Pada suhu air 28–30 derajat Celsius, metabolisme ikan aktif sehingga nafsu makan tinggi. Di suhu lebih rendah, kurangi dosis pakan 20–30% karena pencernaan melambat. Suhu air di bawah 25 derajat Celsius bisa menyebabkan ikan berhenti makan sama sekali.
Frekuensi Pemberian Pakan per Hari
Frekuensi pemberian pakan memengaruhi efisiensi konversi pakan. Peternak profesional rekomondasikan 2–3 kali sehari untuk fase pembesaran ikan nila. Jadwal yang disarankan adalah pukul 08.00, 12.00, dan 16.00.
Pakan pagi hari diberikan setelah ikan aktif berenang mencari makan. Pada jam ini, suhu air masih sejuk dan ikan dalam kondisi lapar setelah puasa semalaman. Pakan siang hari mengisi energi untuk aktivitas sore hari. Pakan sore hari harus diberikan minimal 2 jam sebelum malam agar ikan sempat mencerna sebelum istirahat.
Jangan berikan semua pakan sekaligus dalam satu waktu. Pemberian sekaligus dalam jumlah besar menyebabkan ikan hanya memakan sebagian dan sisa pakan terbuang ke dasar kolam. Sisa pakan yang membusuk akan meningkatkan amoniak dan menurunkan kualitas air secara drastis.
Perhatikan juga kondisi cuaca. Saat hari mendung atau sebelum hujan turun, nafsu makan ikan berkurang. Kurangi dosis pakan 20–30% pada kondisi seperti ini. Sebaliknya, saat cuaca cerah dan suhu optimal, ikan bisa diberi pakan penuh sesuai perhitungan.
Menghitung dan Mengelola FCR Optimal
FCR atau Feed Conversion Ratio adalah rasio antara jumlah pakan yang diberikan terhadap pertambahan berat badan ikan. Rumus dasarnya adalah total pakan diberikan dibagi total pertambahan berat badan. Semakin kecil angka FCR, semakin efisien konversi pakan.
FCR 1,2 berarti 1,2 kilogram pakan menghasilkan 1 kilogram pertambahan berat ikan. Ini adalah target ideal yang bisa dicapai dengan manajemen pakan tepat. FCR di atas 2,0 menandakan ineffisiensi serius yang berpotensi membuat usaha merugi.
Hitung FCR setiap selesai satu siklus pemeliharaan.
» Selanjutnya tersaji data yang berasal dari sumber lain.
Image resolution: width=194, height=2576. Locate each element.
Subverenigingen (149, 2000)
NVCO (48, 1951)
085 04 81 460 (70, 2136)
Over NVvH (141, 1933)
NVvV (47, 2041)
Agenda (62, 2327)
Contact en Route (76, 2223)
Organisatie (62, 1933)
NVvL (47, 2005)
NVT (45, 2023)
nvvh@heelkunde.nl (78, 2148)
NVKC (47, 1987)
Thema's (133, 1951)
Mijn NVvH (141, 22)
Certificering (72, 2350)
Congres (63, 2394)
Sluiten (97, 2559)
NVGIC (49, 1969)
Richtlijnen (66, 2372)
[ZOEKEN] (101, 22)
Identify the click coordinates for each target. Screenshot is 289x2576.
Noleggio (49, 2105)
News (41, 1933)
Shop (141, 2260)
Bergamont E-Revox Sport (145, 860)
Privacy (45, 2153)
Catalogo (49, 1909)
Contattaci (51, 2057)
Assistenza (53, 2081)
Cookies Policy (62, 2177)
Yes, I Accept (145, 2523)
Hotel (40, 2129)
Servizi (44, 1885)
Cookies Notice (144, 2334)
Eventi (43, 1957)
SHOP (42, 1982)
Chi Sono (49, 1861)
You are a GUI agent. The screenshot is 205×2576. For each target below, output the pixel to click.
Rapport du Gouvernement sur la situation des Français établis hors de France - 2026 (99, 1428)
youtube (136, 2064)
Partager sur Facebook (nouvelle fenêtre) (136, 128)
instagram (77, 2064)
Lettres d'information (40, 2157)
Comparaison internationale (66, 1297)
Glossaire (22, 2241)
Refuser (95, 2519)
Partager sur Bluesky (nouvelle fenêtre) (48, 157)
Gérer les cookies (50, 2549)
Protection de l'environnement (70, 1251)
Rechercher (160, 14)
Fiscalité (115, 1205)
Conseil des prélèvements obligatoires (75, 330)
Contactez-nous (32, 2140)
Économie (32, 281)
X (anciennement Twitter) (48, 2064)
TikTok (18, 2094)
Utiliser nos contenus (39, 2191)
Bandingkan dengan FCR siklus sebelumnya untuk melihat tren efisiensi. Jika FCR meningkat berturut-turut dua siklus, evaluasi ulang dosis pakan, kualitas pelet, dan kondisi kualitas air kolam.
Faktor yang memengaruhi FCR meliputi kualitas pelet, suhu air, kepadatan tebar, dan stres ikan. Pelet dengan protein tinggi dan kandungan lemak seimbang menghasilkan FCR lebih rendah. Suhu air optimal 28–30 derajat Celsius juga mendukung pencernaan maksimal. Kepadatan tebar berlebih meningkatkan kompetisi pakan dan stres, kedua hal ini menaikkan FCR.
Tanda Pakan Berlebih atau Kurang
Deteksi dini masalah feeding sangat penting untuk mencegah kerugian. Tanda pakan berlebihan antara lain: sisa pakan mengambang di permukaan atau menumpuk di dasar kolam, air keruh karena dekomposisi pakan, dan bau langu menyengat dari kolam. Amoniak bisa naik di atas 0,5 mg per liter jika pakan berlebih berlanjut.
Tanda pakan kurang terlihat dari ikan yang berkumpul di permukaan air menunggu pakan, pertumbuhan tidak merata dengan beberapa ekor jauh lebih kecil, dan warna tubuh pucat karena nutrisi kurang. Ikan yang kelaparan juga lebih rentan terhadap serangan penyakit dan parasit.
Langkah penanganan untuk pakan berlebih adalah kurangi dosis 20–30% dan perbaiki jadwal pemberian. Buang sisa pakan dari dasar kolam menggunakan slop atau sedot dengan pompa. Perbaiki kualitas air dengan penggantian sebagian air segar.
Sedangkan untuk pakan kurang, tingkatkan dosis secara bertahap 10% setiap 3 hari hingga ikan menunjukkan kepuasan makan. Amati waktu habisnya pakan. Waktu ideal pakan habis dalam 5–10 menit setelah ditebar. Lebih cepat berarti dosis masih kurang, lebih lama berarti dosis berlebih.
Kesimpulannya, manajemen pakan fase pembesaran memerlukan disiplin dalam perhitungan dosis, jadwal konsisten, dan monitoring berkala. FCR optimal 1,2–1,5 achievable dengan perhatian penuh pada kebutuhan ikan. Catat setiap perubahan dosis dan pantau respons pertumbuhan. Data rekaman inilah yang akan meningkatkan akurasi manajemen pakan Anda di siklus berikutnya.